Les partis de gauche qu'il a reçu dans la journée, ont tenu un discours identique en sortant de chez le 1er ministre : il est flou et il n'annonce rien de clair ! Le PS dénonce une « copie très insuffisante », voire « alarmante ».
Le troc, abandon du 40-3 contre l'abandon de la Censure par les oppositions mais pour construire un budget à l'identique de celui de Bayrou, est un troc misérable et manoeuvrier. Les macronistes avaient pris, la veille, le soin de laisser deux vices présidences à l'Extrême droite à l'Assemblée, en contre-partie les députés RN ont fait élire tous les présidents macronistes à la tête des commission de l'Assemblée exceptée celle des finances que garde La France Insoumise.
Les partis de gauche et LIOT ont ainsi perdu la tête de trois commissions suite à ce deal entre les soutiens du gouvernement et le parti d’extrême droite pour les postes clés à l’Assemblée. Dans ce deal honteux, il y a certainement aussi l'engagement du RN de ne pas voter de Censure et d'aider à faire passer un budget 2026 insupportable.

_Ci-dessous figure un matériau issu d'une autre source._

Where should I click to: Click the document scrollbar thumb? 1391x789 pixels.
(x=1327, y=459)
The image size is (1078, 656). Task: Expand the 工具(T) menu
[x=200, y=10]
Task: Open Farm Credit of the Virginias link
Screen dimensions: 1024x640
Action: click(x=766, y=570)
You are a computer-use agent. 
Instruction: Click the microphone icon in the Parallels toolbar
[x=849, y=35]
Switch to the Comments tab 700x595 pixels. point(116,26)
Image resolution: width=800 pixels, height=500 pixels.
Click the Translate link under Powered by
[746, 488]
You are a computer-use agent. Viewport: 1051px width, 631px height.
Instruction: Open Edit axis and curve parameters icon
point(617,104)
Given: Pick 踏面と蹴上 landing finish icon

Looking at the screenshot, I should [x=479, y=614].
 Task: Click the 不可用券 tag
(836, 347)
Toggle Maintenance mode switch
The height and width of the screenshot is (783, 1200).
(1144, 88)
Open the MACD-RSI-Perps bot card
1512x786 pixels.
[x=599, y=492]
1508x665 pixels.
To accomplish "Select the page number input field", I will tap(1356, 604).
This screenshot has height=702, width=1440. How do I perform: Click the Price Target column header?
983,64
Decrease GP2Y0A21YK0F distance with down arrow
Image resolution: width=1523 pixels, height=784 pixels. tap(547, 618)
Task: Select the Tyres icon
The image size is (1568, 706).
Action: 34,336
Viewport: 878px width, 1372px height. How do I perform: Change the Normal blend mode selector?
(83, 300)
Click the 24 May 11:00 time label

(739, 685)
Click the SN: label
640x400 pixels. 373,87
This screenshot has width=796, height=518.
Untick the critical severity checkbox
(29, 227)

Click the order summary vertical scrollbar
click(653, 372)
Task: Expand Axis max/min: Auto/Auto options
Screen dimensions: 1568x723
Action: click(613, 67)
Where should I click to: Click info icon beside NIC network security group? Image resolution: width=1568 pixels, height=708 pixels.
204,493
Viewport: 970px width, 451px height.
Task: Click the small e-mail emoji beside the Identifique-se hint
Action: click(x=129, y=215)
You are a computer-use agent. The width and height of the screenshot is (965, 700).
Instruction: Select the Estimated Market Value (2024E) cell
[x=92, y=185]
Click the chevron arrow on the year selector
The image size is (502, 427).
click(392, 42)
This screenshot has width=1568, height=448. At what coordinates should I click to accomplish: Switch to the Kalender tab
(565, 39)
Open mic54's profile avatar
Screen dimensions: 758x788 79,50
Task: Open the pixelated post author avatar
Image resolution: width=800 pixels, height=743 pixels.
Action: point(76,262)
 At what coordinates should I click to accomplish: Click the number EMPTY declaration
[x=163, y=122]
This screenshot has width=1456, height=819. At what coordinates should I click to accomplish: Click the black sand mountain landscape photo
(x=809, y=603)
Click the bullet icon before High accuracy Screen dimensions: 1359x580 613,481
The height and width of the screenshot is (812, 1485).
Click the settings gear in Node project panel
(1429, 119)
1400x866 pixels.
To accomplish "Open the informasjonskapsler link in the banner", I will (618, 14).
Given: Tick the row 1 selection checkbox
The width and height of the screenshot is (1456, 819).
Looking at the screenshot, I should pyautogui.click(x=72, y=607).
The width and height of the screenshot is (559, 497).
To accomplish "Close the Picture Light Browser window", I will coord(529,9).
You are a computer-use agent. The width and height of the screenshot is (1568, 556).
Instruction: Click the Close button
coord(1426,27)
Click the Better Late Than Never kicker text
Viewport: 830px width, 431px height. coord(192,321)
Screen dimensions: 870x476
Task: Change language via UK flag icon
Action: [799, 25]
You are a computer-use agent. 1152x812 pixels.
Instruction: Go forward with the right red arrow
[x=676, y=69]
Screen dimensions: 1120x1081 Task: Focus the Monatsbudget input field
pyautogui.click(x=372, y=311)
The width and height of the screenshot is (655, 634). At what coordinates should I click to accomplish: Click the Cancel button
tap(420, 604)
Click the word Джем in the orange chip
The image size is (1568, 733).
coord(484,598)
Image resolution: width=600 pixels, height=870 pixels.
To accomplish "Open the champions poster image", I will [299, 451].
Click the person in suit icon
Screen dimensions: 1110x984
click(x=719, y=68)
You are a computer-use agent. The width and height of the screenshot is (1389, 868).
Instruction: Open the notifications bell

Les forces de gauche (PCF et PS) et les écologistes se disent déçus de leur rencontre avec Lecornu notamment sur le contenu du budget. Si le renoncement au 49-3 peut être considéré comme une avancée conduisant à trouver un peu raide une censure à priori du gouvernement, cela n'empêche que les députés seront confrontés à la volonté de Lecornu et de Macron d'imposer un budget d'austérité. Dans ces conditions le parlement et les députés de gauche auront un boulot très difficile notamment pour trouver des compromis permettant aux lois d'être adoptées. D'autant plus difficile que le gouvernement pourra bénéficier des voix du RN acquise avec le deal passé entre eux !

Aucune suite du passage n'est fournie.